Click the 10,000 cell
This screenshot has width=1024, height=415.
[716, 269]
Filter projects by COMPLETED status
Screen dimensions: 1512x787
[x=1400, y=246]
_ _ _ _ _
Exact copies of all entries are what's needed here.

Answer to this problem
Click the 10,000 cell
This screenshot has width=1024, height=415.
[716, 269]
Filter projects by COMPLETED status
Screen dimensions: 1512x787
[x=1400, y=246]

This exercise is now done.